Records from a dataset
##############################

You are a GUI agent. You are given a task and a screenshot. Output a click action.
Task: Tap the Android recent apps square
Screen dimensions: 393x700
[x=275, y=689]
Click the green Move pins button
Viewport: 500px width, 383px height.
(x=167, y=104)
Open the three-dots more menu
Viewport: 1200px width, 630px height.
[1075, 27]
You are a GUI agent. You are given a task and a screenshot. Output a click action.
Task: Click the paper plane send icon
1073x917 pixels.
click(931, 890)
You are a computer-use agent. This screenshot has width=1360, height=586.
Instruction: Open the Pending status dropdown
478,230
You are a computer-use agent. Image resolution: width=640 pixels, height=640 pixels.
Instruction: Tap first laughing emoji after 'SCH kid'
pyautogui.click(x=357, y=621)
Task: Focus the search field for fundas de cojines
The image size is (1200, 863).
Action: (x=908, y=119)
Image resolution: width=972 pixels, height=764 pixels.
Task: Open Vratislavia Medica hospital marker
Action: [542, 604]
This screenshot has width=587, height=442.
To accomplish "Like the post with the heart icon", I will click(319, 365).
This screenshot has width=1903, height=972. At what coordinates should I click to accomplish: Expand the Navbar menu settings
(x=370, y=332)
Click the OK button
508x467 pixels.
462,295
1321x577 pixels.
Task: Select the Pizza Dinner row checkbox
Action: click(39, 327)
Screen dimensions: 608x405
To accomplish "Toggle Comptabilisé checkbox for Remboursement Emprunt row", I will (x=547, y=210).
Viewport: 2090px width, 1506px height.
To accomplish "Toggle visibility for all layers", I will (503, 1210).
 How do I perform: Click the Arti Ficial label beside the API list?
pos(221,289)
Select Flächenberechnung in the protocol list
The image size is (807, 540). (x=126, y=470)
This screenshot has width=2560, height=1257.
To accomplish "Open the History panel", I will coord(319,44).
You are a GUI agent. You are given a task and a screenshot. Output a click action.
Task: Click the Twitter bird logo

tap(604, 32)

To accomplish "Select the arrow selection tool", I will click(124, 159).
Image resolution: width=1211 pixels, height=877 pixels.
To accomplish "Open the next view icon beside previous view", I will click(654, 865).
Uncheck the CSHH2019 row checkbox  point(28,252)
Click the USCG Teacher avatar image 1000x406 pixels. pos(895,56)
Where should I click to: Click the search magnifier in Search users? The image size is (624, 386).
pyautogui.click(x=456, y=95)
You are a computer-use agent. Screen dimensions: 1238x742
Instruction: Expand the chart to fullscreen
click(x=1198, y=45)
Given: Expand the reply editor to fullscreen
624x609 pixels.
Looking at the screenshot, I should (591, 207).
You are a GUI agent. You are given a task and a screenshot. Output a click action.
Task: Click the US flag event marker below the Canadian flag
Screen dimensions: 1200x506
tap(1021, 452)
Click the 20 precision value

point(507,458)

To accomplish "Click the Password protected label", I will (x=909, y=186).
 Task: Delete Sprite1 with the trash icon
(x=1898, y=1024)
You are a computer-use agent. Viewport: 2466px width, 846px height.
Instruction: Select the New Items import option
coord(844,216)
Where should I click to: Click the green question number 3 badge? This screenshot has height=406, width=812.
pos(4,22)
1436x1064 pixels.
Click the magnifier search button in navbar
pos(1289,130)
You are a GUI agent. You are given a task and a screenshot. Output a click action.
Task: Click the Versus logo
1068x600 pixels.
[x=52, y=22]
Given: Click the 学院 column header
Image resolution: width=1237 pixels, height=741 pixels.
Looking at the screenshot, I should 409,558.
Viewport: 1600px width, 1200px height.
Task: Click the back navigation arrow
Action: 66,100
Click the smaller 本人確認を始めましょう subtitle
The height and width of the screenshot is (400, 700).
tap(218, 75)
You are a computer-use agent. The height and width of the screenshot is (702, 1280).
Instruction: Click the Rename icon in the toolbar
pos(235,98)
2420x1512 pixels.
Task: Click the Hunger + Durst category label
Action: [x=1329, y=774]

##############################

* **BRIEF**: Please change every "GUI agent" in the items above to "UI assistant", leaving everything else as it is.

* **FINISHED ANSWER**:
You are a UI assistant. You are given a task and a screenshot. Output a click action.
Task: Tap the Android recent apps square
Screen dimensions: 393x700
[x=275, y=689]
Click the green Move pins button
Viewport: 500px width, 383px height.
(x=167, y=104)
Open the three-dots more menu
Viewport: 1200px width, 630px height.
[1075, 27]
You are a UI assistant. You are given a task and a screenshot. Output a click action.
Task: Click the paper plane send icon
1073x917 pixels.
click(931, 890)
You are a computer-use agent. This screenshot has width=1360, height=586.
Instruction: Open the Pending status dropdown
478,230
You are a computer-use agent. Image resolution: width=640 pixels, height=640 pixels.
Instruction: Tap first laughing emoji after 'SCH kid'
pyautogui.click(x=357, y=621)
Task: Focus the search field for fundas de cojines
The image size is (1200, 863).
Action: (x=908, y=119)
Image resolution: width=972 pixels, height=764 pixels.
Task: Open Vratislavia Medica hospital marker
Action: [542, 604]
This screenshot has width=587, height=442.
To accomplish "Like the post with the heart icon", I will click(319, 365).
This screenshot has width=1903, height=972. At what coordinates should I click to accomplish: Expand the Navbar menu settings
(x=370, y=332)
Click the OK button
508x467 pixels.
462,295
1321x577 pixels.
Task: Select the Pizza Dinner row checkbox
Action: click(39, 327)
Screen dimensions: 608x405
To accomplish "Toggle Comptabilisé checkbox for Remboursement Emprunt row", I will (x=547, y=210).
Viewport: 2090px width, 1506px height.
To accomplish "Toggle visibility for all layers", I will (503, 1210).
 How do I perform: Click the Arti Ficial label beside the API list?
pos(221,289)
Select Flächenberechnung in the protocol list
The image size is (807, 540). (x=126, y=470)
This screenshot has width=2560, height=1257.
To accomplish "Open the History panel", I will coord(319,44).
You are a UI assistant. You are given a task and a screenshot. Output a click action.
Task: Click the Twitter bird logo

tap(604, 32)

To accomplish "Select the arrow selection tool", I will click(124, 159).
Image resolution: width=1211 pixels, height=877 pixels.
To accomplish "Open the next view icon beside previous view", I will click(654, 865).
Uncheck the CSHH2019 row checkbox  point(28,252)
Click the USCG Teacher avatar image 1000x406 pixels. pos(895,56)
Where should I click to: Click the search magnifier in Search users? The image size is (624, 386).
pyautogui.click(x=456, y=95)
You are a computer-use agent. Screen dimensions: 1238x742
Instruction: Expand the chart to fullscreen
click(x=1198, y=45)
Given: Expand the reply editor to fullscreen
624x609 pixels.
Looking at the screenshot, I should (591, 207).
You are a UI assistant. You are given a task and a screenshot. Output a click action.
Task: Click the US flag event marker below the Canadian flag
Screen dimensions: 1200x506
tap(1021, 452)
Click the 20 precision value

point(507,458)

To accomplish "Click the Password protected label", I will (x=909, y=186).
 Task: Delete Sprite1 with the trash icon
(x=1898, y=1024)
You are a computer-use agent. Viewport: 2466px width, 846px height.
Instruction: Select the New Items import option
coord(844,216)
Where should I click to: Click the green question number 3 badge? This screenshot has height=406, width=812.
pos(4,22)
1436x1064 pixels.
Click the magnifier search button in navbar
pos(1289,130)
You are a UI assistant. You are given a task and a screenshot. Output a click action.
Task: Click the Versus logo
1068x600 pixels.
[x=52, y=22]
Given: Click the 学院 column header
Image resolution: width=1237 pixels, height=741 pixels.
Looking at the screenshot, I should 409,558.
Viewport: 1600px width, 1200px height.
Task: Click the back navigation arrow
Action: 66,100
Click the smaller 本人確認を始めましょう subtitle
The height and width of the screenshot is (400, 700).
tap(218, 75)
You are a computer-use agent. The height and width of the screenshot is (702, 1280).
Instruction: Click the Rename icon in the toolbar
pos(235,98)
2420x1512 pixels.
Task: Click the Hunger + Durst category label
Action: [x=1329, y=774]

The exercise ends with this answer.